Significance of Correlations. The significance level calculated for each correlation is a primary source of information about the reliability of the correlation. As explained before (see Elementary concepts), the significance of a correlation coefficient of a particular magnitude will change depending on the size of the sample from which it was computed. The test of significance is based on the assumption that the distribution of the residual values (i.e., the deviations from the regression line) for the dependent variable y follows the normal distribution, and that the variability of the residual values is the same for all values of the independent variable x. However, Monte Carlo studies suggest that meeting those assumptions closely is not absolutely crucial if your sample size is not very large. It is impossible to formulate precise recommendations based on those Monte Carlo results, but many researchers follow a rule of thumb that if your sample size is 50 or more then serious biases are unlikely, and if your sample size is over 100 then you should not be concerned at all with the normality assumptions.
Outliers. Outliers are atypical (by definition), infrequent observations. Because of the way in which the regression line is determined (especially the fact that it is based on minimizing not the sum of simple distances but the sum of squares of distances of data points from the line), outliers have a profound influence on the slope of the regression line and consequently on the value of the correlation coefficient. A single outlier is capable of considerably changing the slope of the regression line and, consequently, the value of the correlation. Note, that as shown on that illustration, just one outlier can be entirely responsible for a high value of the correlation that otherwise (without the outlier) would be close to zero. Needless to say, one should never base important conclusions on the value of the correlation coefficient alone (i.e., examining the respective scatterplot is always recommended).

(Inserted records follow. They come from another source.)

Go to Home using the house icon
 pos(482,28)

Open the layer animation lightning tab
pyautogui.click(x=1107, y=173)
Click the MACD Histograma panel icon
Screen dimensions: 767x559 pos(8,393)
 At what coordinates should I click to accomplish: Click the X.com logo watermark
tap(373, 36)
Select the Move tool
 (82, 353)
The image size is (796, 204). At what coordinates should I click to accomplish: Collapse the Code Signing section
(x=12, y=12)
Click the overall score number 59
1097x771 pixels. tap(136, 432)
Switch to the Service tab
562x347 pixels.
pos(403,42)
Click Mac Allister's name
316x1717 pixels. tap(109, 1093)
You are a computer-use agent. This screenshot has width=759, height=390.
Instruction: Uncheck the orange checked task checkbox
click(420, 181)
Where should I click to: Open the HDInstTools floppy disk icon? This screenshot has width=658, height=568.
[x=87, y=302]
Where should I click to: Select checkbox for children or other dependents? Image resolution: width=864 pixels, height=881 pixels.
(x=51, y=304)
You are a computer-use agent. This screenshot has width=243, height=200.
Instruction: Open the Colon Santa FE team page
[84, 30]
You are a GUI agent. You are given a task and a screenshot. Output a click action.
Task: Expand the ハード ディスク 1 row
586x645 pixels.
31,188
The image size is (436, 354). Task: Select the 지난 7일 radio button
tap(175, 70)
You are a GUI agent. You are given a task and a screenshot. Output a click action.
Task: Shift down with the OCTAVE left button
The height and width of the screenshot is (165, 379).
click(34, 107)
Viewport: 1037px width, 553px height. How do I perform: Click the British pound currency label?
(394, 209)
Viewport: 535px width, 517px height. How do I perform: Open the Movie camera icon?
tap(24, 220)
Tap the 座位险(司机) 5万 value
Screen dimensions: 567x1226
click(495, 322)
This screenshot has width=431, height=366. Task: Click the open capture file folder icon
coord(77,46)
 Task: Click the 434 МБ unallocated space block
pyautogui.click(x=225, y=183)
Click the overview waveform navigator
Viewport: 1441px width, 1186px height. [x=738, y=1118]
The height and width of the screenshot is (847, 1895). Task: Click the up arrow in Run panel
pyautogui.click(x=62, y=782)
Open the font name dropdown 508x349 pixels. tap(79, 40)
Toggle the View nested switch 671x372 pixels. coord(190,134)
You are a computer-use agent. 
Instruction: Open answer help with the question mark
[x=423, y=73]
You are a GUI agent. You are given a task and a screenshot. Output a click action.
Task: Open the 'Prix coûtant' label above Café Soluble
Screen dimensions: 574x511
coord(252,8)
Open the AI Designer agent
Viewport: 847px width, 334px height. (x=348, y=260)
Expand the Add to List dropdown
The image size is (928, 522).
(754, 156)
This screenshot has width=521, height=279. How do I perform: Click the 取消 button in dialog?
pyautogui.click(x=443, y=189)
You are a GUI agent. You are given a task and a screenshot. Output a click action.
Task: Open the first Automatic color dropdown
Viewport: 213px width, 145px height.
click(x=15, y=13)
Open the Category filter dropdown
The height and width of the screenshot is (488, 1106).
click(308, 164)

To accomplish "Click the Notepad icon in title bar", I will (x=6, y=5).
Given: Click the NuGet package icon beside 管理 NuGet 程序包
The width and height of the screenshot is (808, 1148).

Quantitative Approach to Outliers. Some researchers use quantitative methods to exclude outliers. For example, they exclude observations that are outside the range of ± 2 standard deviations (or even ± 1.5 sd's) around the group or design cell mean. In some areas of research, such "cleaning" of the data is absolutely necessary. For example, in cognitive psychology research on reaction times, even if almost all scores in an experiment are in the range of 300-700 milliseconds, just a few "distracted reactions" of 10-15 seconds will completely change the overall picture. Unfortunately, defining an outlier is subjective (as it should be), and the decisions concerning how to identify them must be made on an individual basis (taking into account specific experimental paradigms and/or "accepted practice" and general research experience in the respective area). It should also be noted that in some rare cases, the relative frequency of outliers across a number of groups or cells of a design can be subjected to analysis and provide interpretable results. For example, outliers could be indicative of the occurrence of a phenomenon that is qualitatively different than the typical pattern observed or expected in the sample, thus the relative frequency of outliers could provide evidence of a relative frequency of departure from the process or phenomenon that is typical for the majority of cases in a group.
Nonlinear Relations between Variables. Another potential source of problems with the linear (Pearson r) correlation is the shape of the relation. As mentioned before, Pearson r measures a relation between two variables only to the extent to which it is linear; deviations from linearity will increase the total sum of squared distances from the regression line even if they represent a "true" and very close relationship between two variables. The possibility of such non-linear relationships is another reason why examining scatterplots is a necessary step in evaluating every correlation.